|Celebrate with Free Live Music on Palmer Street|
November 6th, 2021
12pm – 4pm
Richie Havens, Joni Mitchell and Dave Van RonkPhotos by Bob Morey
Each November, the Harvard Square Business Association, in partnership with Passim and FOLK New England, celebrates Folk Music Month in Harvard Square. The Square has long been an epicenter of critical thinking and social and political reform and nowhere was it more rampant than in the folk music scene that had its inception in the late 1950s at Club 47.
We cordially invite you to join us on Saturday, November 6th from 2pm – 4pm for a free folk concert featuring Sadie Gustafson-Zook and Ira Klein. Follow your nose to the newly refurbished Palmer Street and the smell of roasting chestnuts, graciously provided by Busa Farms and prepared by the El Jefe Taqueria and HSBA staff. We’ll have plenty of chairs. Should it be chilly, BYOB (bring your own blanket)!
Make your way back to Passim at 5pm and 8pm for an intimate performance by
Susan Werner, a singer songwriter who is celebrating the release of her 16th recording, the New Orleans themed “NOLA”. King Margo opens. To purchase tickets, please click here.

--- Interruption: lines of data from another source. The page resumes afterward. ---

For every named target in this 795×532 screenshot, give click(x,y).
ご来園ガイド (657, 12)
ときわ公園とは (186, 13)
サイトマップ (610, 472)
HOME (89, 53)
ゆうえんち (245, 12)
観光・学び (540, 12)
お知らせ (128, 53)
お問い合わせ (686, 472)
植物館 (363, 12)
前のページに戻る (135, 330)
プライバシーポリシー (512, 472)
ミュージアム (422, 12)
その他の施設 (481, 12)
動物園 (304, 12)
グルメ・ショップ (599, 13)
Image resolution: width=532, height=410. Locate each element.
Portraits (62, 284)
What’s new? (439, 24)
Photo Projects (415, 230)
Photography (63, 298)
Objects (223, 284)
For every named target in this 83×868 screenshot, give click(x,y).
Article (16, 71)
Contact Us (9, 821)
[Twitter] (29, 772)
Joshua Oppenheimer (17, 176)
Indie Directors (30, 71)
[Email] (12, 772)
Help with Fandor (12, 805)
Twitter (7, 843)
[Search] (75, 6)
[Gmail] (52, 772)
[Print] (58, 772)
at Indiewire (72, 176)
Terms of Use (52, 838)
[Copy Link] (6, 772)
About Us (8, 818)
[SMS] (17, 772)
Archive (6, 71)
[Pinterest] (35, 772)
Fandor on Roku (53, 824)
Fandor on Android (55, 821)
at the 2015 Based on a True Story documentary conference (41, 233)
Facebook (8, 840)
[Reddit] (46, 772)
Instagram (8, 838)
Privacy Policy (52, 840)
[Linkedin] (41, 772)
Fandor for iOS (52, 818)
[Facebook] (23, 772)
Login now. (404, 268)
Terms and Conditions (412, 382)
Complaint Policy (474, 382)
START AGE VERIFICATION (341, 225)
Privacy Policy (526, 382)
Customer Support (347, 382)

Photo by Gwen Gustafson-Zook
2pm – Sadie Gustafson-Zook
Sadie Gustafson-Zook is a Boston-based, Indiana-raised musician who investigates closeness, uncertainties, and deep relationships. She writes with whimsy and gravity, luring listeners in with intricate guitar picking and inviting them to stay with her carefully crafted stories. She is a Kerrville New Folk songwriting finalist and has been showcased throughout the country at venues and festivals like the Walnut Valley Festival, Red Wing Roots, and Club Passim. In 2019, she also earned an MA in Jazz and Contemporary Music (voice) from Longy School of Music of Bard College.Her forthcoming 2021 album Sin of Certainty delves deeper into questions of identity and place, and is her first album since coming out as a lesbian. Sin of Certainty was successfully funded on Kickstarter and features internationally acclaimed harpist Mairi Chaimbeul, Corporate Punk’s Sean Trischka, Toronto-based Charlotte Cornfield, among others. It is produced by Alec Spieg
3pm – Maxfield Anderson & Tader Shipley
Since being accepted to Berklee in 2015, Max took part in forming Pretty Saro, a modern acoustic quartet, joined the progressive folk collective – BAERD, started a weekly video series – Field Recording Sessions, spent two summer performing in the Bluegrass Jamboree at Cedar Point Amusement Park in Ohio. In addition to performing alongside banjo innovator Tony Trischka and revered Nashville session guitarist Bobby Stanton, Max has performed in Boston and across New England at Freshgrass, Joe Val Bluegrass Festival, Club Passim, House of Blues, Lizard Lounge, the Burren Backroom. He has also performed at fundraisers for the Berklee American Roots Music Program, Boston City, and Virginia Senator and Democratic Vice President-elect Tim Kaine.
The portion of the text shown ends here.